The five designers were eager to participate, Wicker says, “because they want to be a part of the brand, and they understand the power of social media. They are trying to build their personal brand, and they are in sync with that.”

“Perspective” New York spawned a handful of videos plus other Web pages on topics ranging from minimalist design to layering fabrics to a cocktail recipe for “The Sunbrella Sparkler.”

Miami Art

New “Perspective” topics are likely to pop up at any time. A recent addition looks at an art installation staged during Art Basel, the contemporary and modern art show, in Miami in December.

Artist Lucio Micheletti wrapped the trunks of palm trees in brilliant blue Sunbrella fabric “as a figurative bandage of environmental concern, in the hopes of stimulating a new sensibility and ecological understanding.”

Palm trees in Miami wrapped in Sunbrella fabric.

The installation coincided with an Architectural Digest event at The James Royal Palm hotel that featured a variety of Sunbrella products, coordinated by designer Thom Filicia.

Both projects were up for just a few days, but they continue to interest and inspire an online audience, always building the brand.

Where will “Perspective” go next?

Expect to see a “Perspective” chapter originate on the West Coast, and expect it to stand apart as a unique project. One rule guiding the “Perspective” series is to stay fresh.

There will be at least one more maritime “Perspective”. The story of how Sunbrella came to be involved in it is another example of Wicker always being open to possibilities.

She was in the Rhode Yacht (the Sunbrella-outfitted Airstream) at the Annapolis boat show when a young woman of college age stopped by. The young woman asked lots of questions about fabric, saying she and her husband were buying a boat. It’s a tale Wicker hears frequently, though usually from somewhat older prospects. When the young woman left, Wicker didn’t expect to see her again.

But the next day the young woman returned with her equally young husband. They asked more fabric questions. Can Sunbrella get fabric to Taiwan, where the boat is under construction?

Yes, Wicker said, realizing that she wasn’t dealing with Sunfish or Boston Whaler customers.
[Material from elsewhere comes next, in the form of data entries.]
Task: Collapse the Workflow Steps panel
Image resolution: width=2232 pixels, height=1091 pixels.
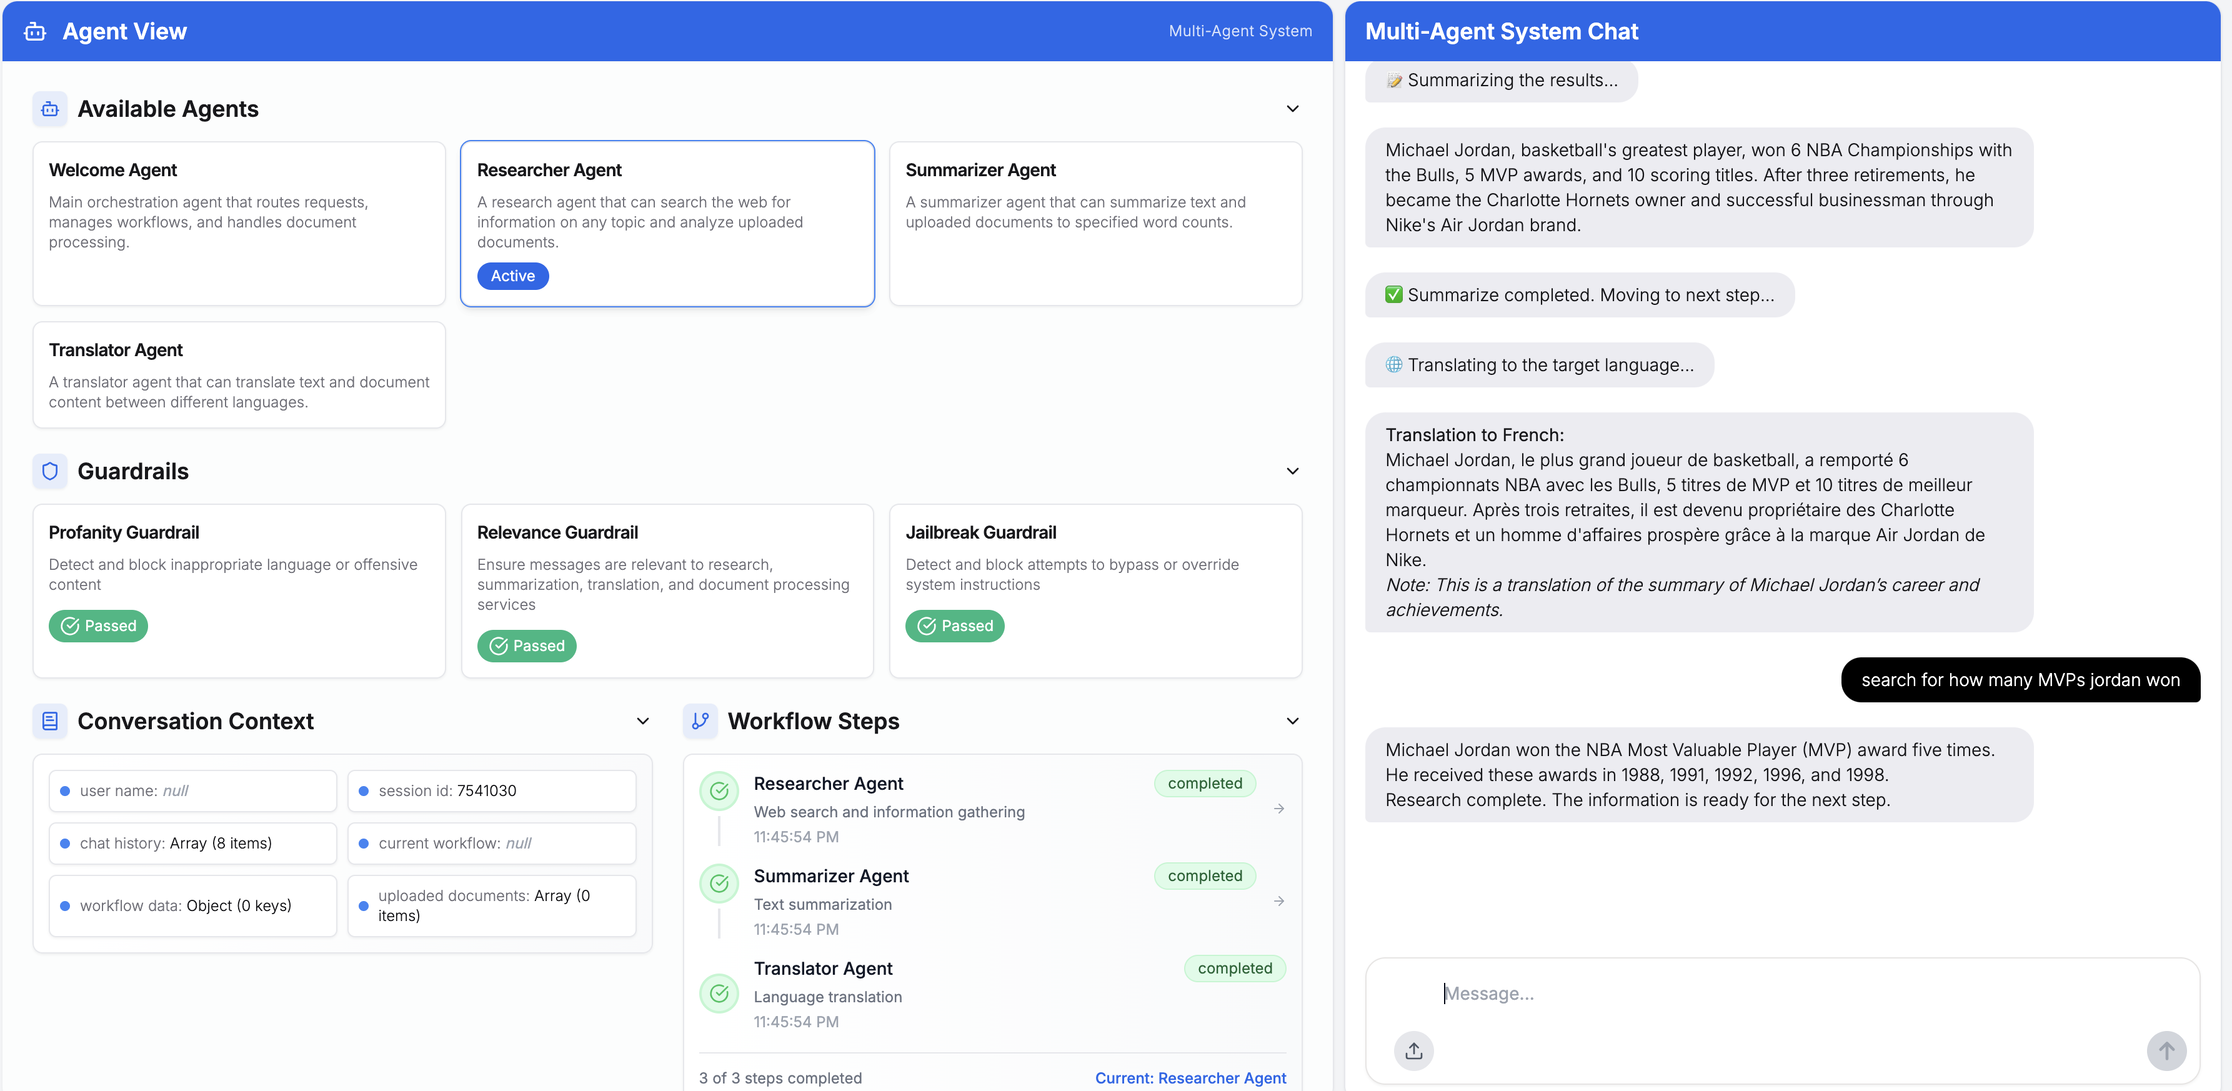Action: 1292,720
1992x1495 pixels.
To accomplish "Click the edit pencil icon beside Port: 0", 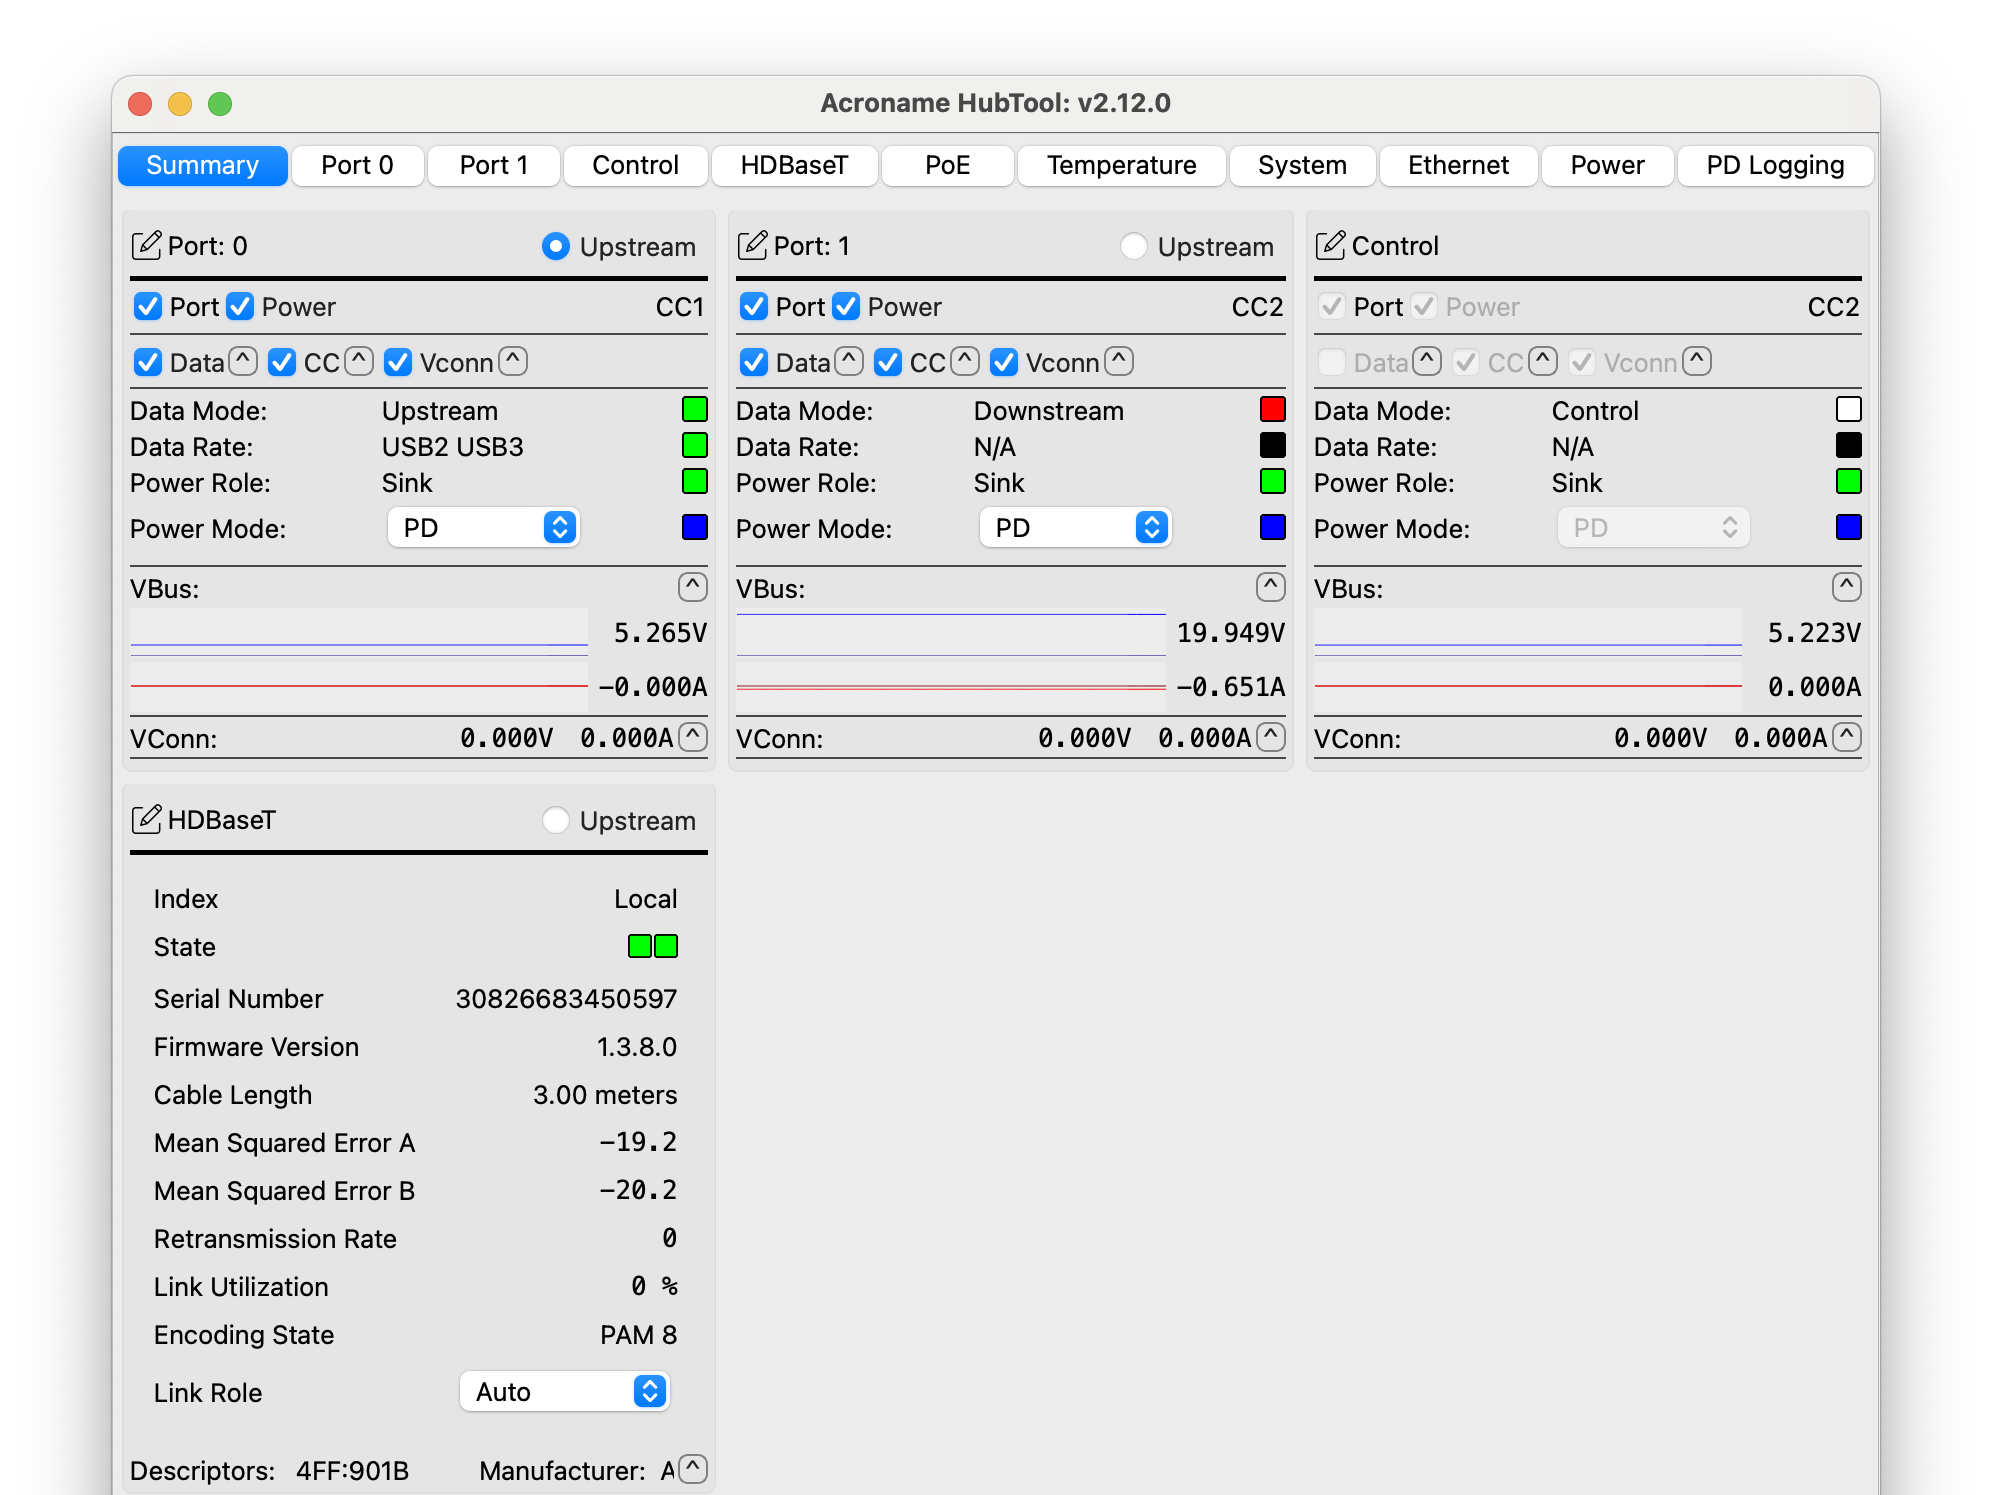I will [146, 246].
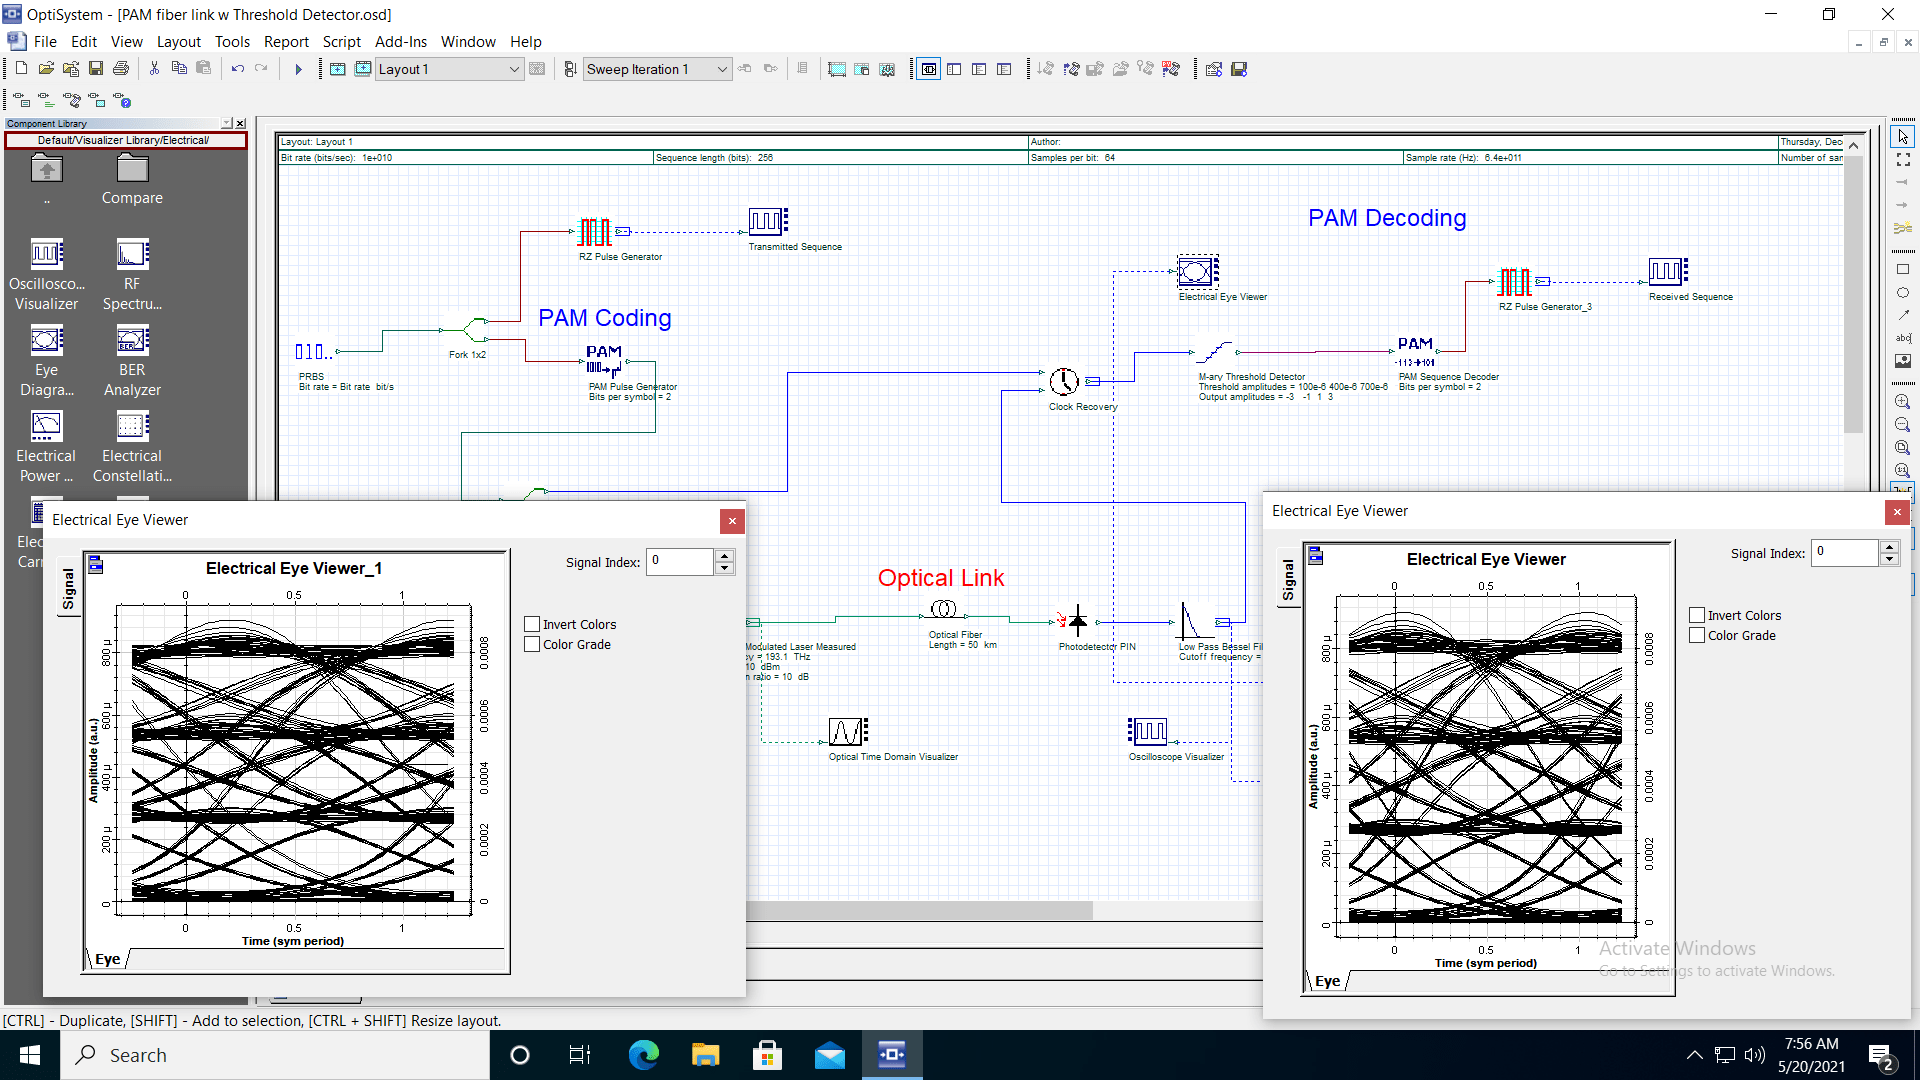Open the Sweep Iteration 1 dropdown

[722, 69]
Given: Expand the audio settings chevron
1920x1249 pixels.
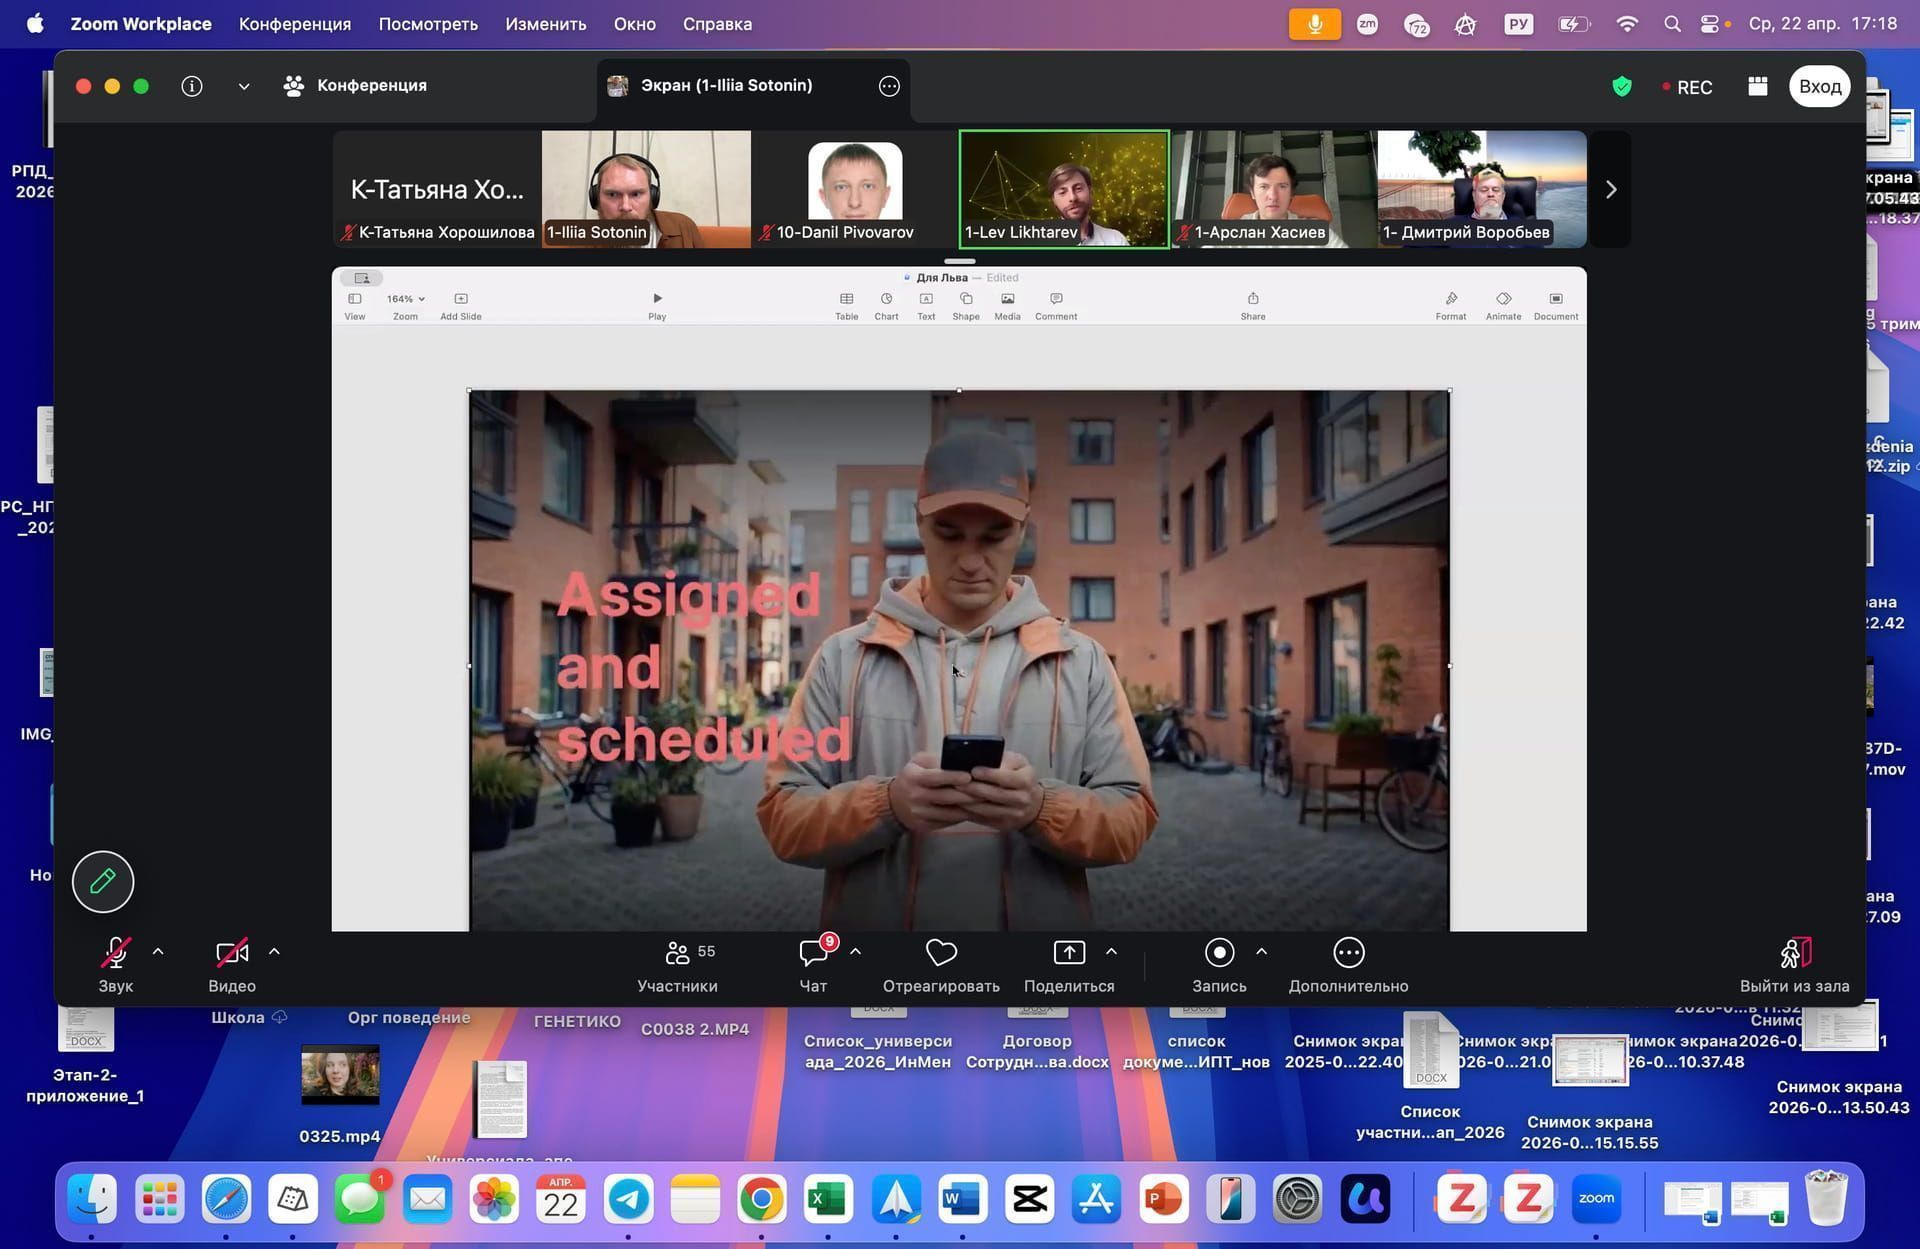Looking at the screenshot, I should [158, 952].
Their boat, to be delivered in the spring, is a performance racing yacht, a 56-foot Hylas.

It will be fully outfitted in Sunbrella fabrics when it travels the East Coast during the 2015-2016 racing season. It will be the Hylas show boat at the Newport, Annapolis and Miami boat shows.

Wicker still shakes her head at the thought of it. An opportunity like that defies planning, but every now and then, serendipity walks into the Airstream and sits down at the table.

Serendipity may not know the Sunbrella name or story; she just knows that the fabric has the right look, has the right hand, and will be right for the yacht or the children’s room or the sofa.

“We get hung up in our brand sometimes,” Wicker says, “and we want to walk into a showroom and have Sunbrella logos everywhere. I get more gratification out of somebody finding our fabric, choosing it because it’s beautiful, and then finding out it’s Sunbrella and being shocked.

“To me, that’s the ultimate, and that’s the kind of thing that’s happening with this ‘Perspective’ project.”

“Perspective” – it’s all about building the brand.

To view “Perspective” videos go to: perspective.sunbrella.com.

Here’s a recipe for innovative marketing:

  • Take a pinch of inspiration from HGTV.
  • Combine with an appreciation for the power of social media.
  • Acknowledge that people are constantly searching the Internet, so make your material findable.
  • Never refuse a phone call.
  • Go out on a limb.
  • Stir, simmer, season to taste.
  • Repeat.

Yield: Numerous “Aha!” moments. Generous portions of media buzz. Entrée into new, high-profile sectors, plus expanding awareness in important target markets. Positive trends in the number of clicks, hits and other data that measure Internet success. Serendipity.